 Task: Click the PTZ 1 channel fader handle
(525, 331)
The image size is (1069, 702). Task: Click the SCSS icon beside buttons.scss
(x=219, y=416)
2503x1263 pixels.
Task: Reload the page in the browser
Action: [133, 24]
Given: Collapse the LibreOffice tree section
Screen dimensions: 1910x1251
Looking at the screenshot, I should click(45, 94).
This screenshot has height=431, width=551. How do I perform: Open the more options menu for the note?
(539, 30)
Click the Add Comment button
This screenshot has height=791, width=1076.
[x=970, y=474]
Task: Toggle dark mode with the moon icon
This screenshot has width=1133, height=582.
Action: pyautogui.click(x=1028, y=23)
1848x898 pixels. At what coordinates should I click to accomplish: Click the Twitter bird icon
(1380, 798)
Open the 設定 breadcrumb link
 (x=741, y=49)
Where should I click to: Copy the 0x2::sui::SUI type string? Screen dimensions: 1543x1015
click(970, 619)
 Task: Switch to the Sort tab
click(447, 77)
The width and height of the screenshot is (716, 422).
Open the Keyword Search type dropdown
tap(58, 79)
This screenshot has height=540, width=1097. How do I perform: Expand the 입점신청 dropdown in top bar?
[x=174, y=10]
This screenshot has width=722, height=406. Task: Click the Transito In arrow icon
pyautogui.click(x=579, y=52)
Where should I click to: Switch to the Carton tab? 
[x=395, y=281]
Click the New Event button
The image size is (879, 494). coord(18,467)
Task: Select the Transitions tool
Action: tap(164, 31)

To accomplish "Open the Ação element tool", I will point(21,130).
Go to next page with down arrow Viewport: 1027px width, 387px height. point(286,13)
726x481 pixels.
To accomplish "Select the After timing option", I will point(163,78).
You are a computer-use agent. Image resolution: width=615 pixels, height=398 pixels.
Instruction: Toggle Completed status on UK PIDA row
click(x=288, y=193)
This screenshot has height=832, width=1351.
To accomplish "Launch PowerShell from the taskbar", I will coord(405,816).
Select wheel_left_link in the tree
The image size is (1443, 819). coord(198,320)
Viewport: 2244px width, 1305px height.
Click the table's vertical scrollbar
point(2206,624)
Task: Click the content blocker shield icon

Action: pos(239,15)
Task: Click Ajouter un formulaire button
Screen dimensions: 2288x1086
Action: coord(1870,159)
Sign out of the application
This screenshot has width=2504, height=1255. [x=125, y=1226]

━━━━━━━━━━━━━━━━

▶ **What is required**: Copy every line that appears above, with each word kept as it is.

▶ **Response to the exercise**:
 Task: Click the PTZ 1 channel fader handle
(525, 331)
The image size is (1069, 702). Task: Click the SCSS icon beside buttons.scss
(x=219, y=416)
2503x1263 pixels.
Task: Reload the page in the browser
Action: [133, 24]
Given: Collapse the LibreOffice tree section
Screen dimensions: 1910x1251
Looking at the screenshot, I should click(45, 94).
This screenshot has height=431, width=551. How do I perform: Open the more options menu for the note?
(539, 30)
Click the Add Comment button
This screenshot has height=791, width=1076.
[x=970, y=474]
Task: Toggle dark mode with the moon icon
This screenshot has width=1133, height=582.
Action: pyautogui.click(x=1028, y=23)
1848x898 pixels. At what coordinates should I click to accomplish: Click the Twitter bird icon
(1380, 798)
Open the 設定 breadcrumb link
 (x=741, y=49)
Where should I click to: Copy the 0x2::sui::SUI type string? Screen dimensions: 1543x1015
click(970, 619)
 Task: Switch to the Sort tab
click(447, 77)
The width and height of the screenshot is (716, 422).
Open the Keyword Search type dropdown
tap(58, 79)
This screenshot has height=540, width=1097. How do I perform: Expand the 입점신청 dropdown in top bar?
[x=174, y=10]
This screenshot has width=722, height=406. Task: Click the Transito In arrow icon
pyautogui.click(x=579, y=52)
Where should I click to: Switch to the Carton tab? 
[x=395, y=281]
Click the New Event button
The image size is (879, 494). coord(18,467)
Task: Select the Transitions tool
Action: tap(164, 31)

To accomplish "Open the Ação element tool", I will point(21,130).
Go to next page with down arrow Viewport: 1027px width, 387px height. point(286,13)
726x481 pixels.
To accomplish "Select the After timing option", I will point(163,78).
You are a computer-use agent. Image resolution: width=615 pixels, height=398 pixels.
Instruction: Toggle Completed status on UK PIDA row
click(x=288, y=193)
This screenshot has height=832, width=1351.
To accomplish "Launch PowerShell from the taskbar", I will coord(405,816).
Select wheel_left_link in the tree
The image size is (1443, 819). coord(198,320)
Viewport: 2244px width, 1305px height.
Click the table's vertical scrollbar
point(2206,624)
Task: Click the content blocker shield icon

Action: pos(239,15)
Task: Click Ajouter un formulaire button
Screen dimensions: 2288x1086
Action: coord(1870,159)
Sign out of the application
This screenshot has width=2504, height=1255. [x=125, y=1226]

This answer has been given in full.